For Dog’s sake let’s shoot these ferals
He’s the poster boy for bogans, sporting a mullet that would make Warwick Capper blush and has a wife who obviously shares the same hair stylist; however I’d wager there are a lot of guys and girls out there who would love to have Dog the Bounty Hunter’s job.
Kitting out in tactical gear; kicking down doors; dragging bail-jumpers back to prison all for a hefty fee – sure beats sitting at a desk staring at white walls all day.
Dog the Bounty Hunter could also provide the solution to NSW and potentially Australia’s rural pest problem.
According to the NSW Game Council, there are approximately 23 million feral pigs in Australia; 2.6 million feral goats; 18 million feral cats; and 7.2 million foxes. It is estimated that this population of foxes kills 190 million Australian birds every year.
On a recent hunting trip, my comrades and bagged 15 large pigs and 30 plus goats in the space of two days; we barely made a dent in the population. As we drove out the gate to head back to Sydney, a mob of pigs stopped to watch us as if to say ‘we’re still here’.
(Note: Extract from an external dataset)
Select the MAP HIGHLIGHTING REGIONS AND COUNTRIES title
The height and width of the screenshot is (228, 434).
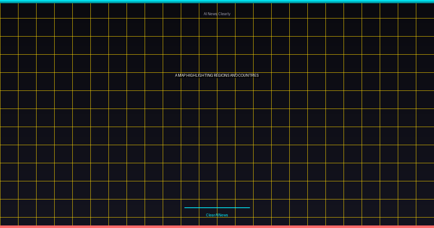(x=217, y=75)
In the spirit of the Dog, why not turn licenced recreational shooters into feral animal bounty hunters? With the solid rainfall the numbers of feral goats and pigs is ballooning and as the various rabbit viruses have washed out of the system, the rise in bunny numbers has been mirrored by foxes.
If the NSW government put a price on the head of these animals - $10 for every goat and fox, $50 for every pig – there is the potential to make a measurable impact on the population of animals that mangle our native environment.
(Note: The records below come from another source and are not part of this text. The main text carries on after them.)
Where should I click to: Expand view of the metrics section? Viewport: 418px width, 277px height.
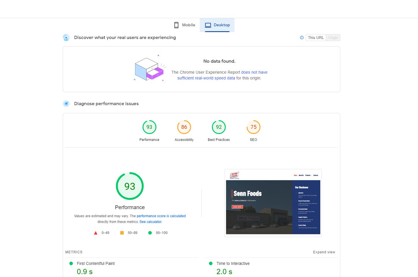tap(324, 252)
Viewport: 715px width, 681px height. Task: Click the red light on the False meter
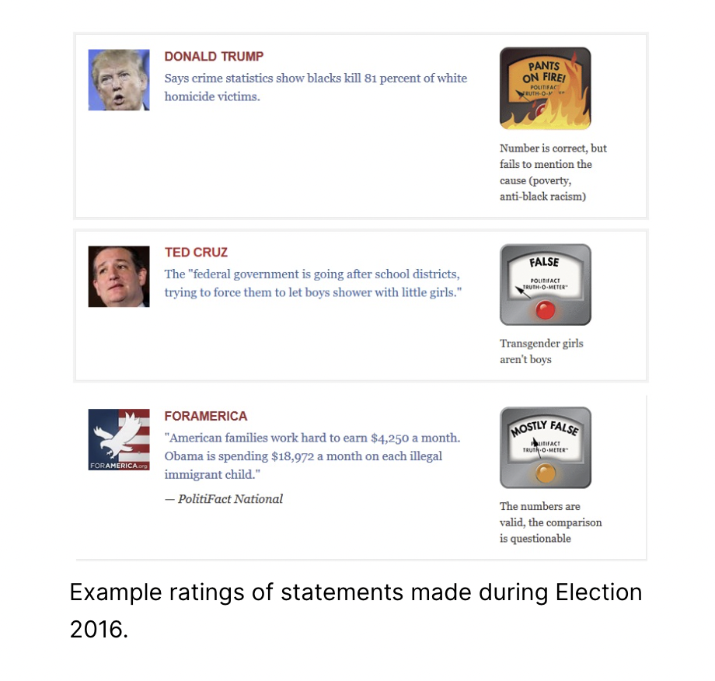pos(545,310)
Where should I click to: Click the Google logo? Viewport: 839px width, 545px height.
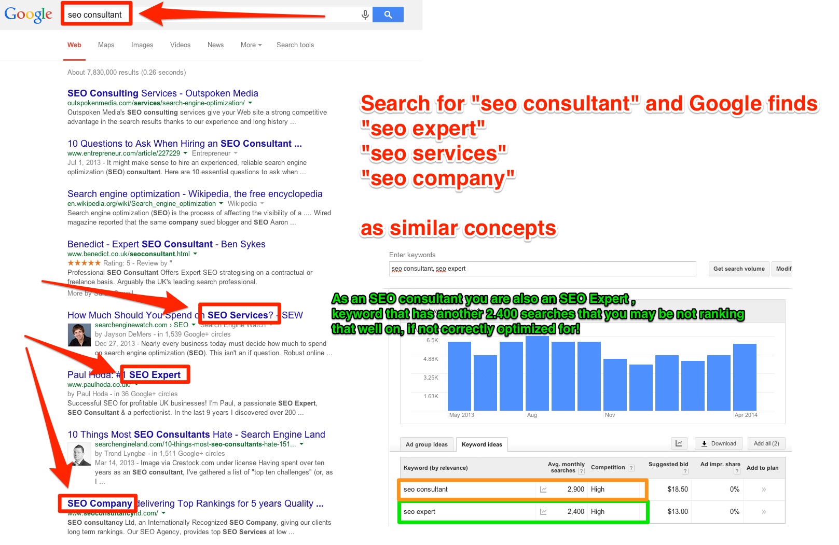pyautogui.click(x=29, y=15)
A year ago this month, Victoria reintroduced the bounty on foxes and wild dogs responsible for devastating wildlife and livestock in the garden state.
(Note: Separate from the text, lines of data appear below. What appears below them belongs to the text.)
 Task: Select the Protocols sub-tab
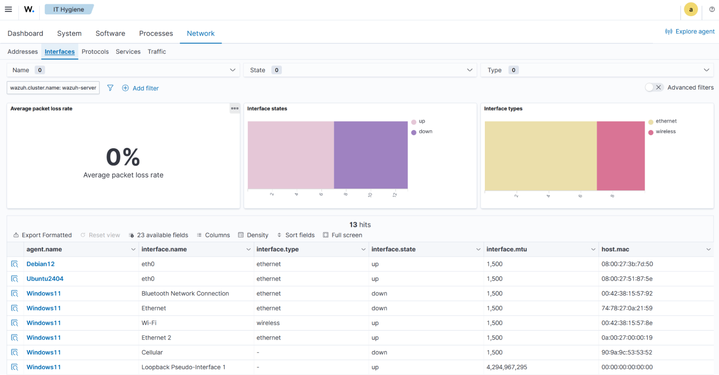(95, 52)
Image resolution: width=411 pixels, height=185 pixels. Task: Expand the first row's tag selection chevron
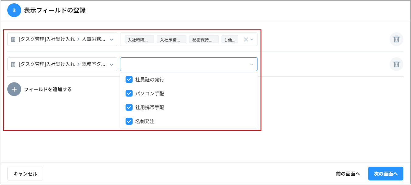coord(252,39)
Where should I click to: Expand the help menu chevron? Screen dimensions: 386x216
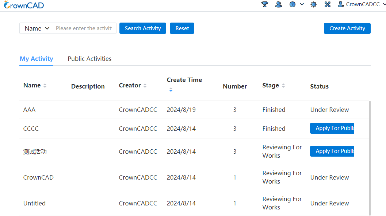pos(302,4)
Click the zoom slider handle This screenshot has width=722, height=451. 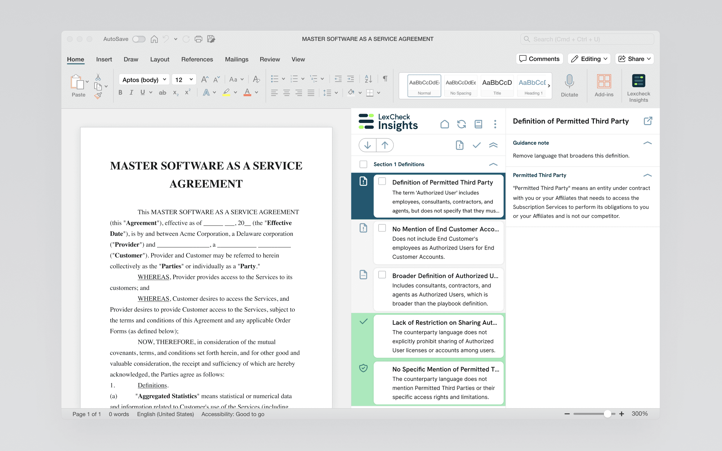pos(607,414)
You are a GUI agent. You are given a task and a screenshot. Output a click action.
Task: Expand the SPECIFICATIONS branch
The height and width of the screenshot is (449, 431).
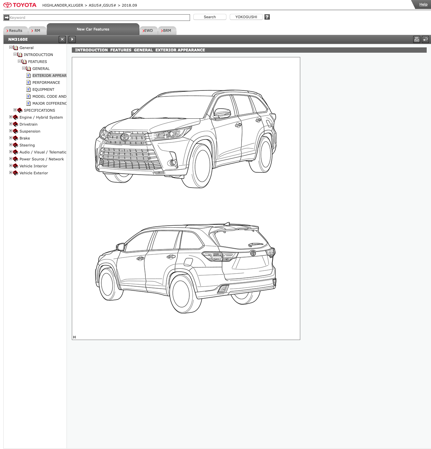pyautogui.click(x=15, y=110)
Since October 2011, almost 117,000 animals have been eradicated and their skins handed over for a bounty of $10 per fox and $50 per wild dog. Upon announcing that 116,691 fox scalps and 337 wild dog skins had been collected so far, the Victorian Agriculture Minister, Peter Walsh, told media that the bounty ‘recognises hunters’ efforts in controlling feral animals and offers an incentive for more hunters to take part’.
Peter Walsh is right; knowing that every animal you put down helps cover the cost of the ammunition and fuel for a hunting trip is a big incentive for shooters to get out into the bush more often.
Of course the Greens won’t like the idea, not surprising considering they tend to live in a political fantasy world, where unicorns and pixies run free and developing a solution to any particular problem is as simple as coming up with a pithy line at a press conference.
They’ll also claim that the only way to address the issue is to support professional hunters culling and baiting feral animals wherever they are found.
The simple fact is that this strategy is not working. While professional shooters have a big role to play in combating the feral population, the increasing numbers clearly show that they can’t handle the job alone.
Seeing firsthand the devastation feral animals inflict upon our environment, it’s time the NSW and perhaps the Federal Government took note of the success the Victorian bounty is having and follow suit.
If they did, I’d be the first into the bush to chase down a bounty or two; but I’d draw the line at growing a Dog style mullet.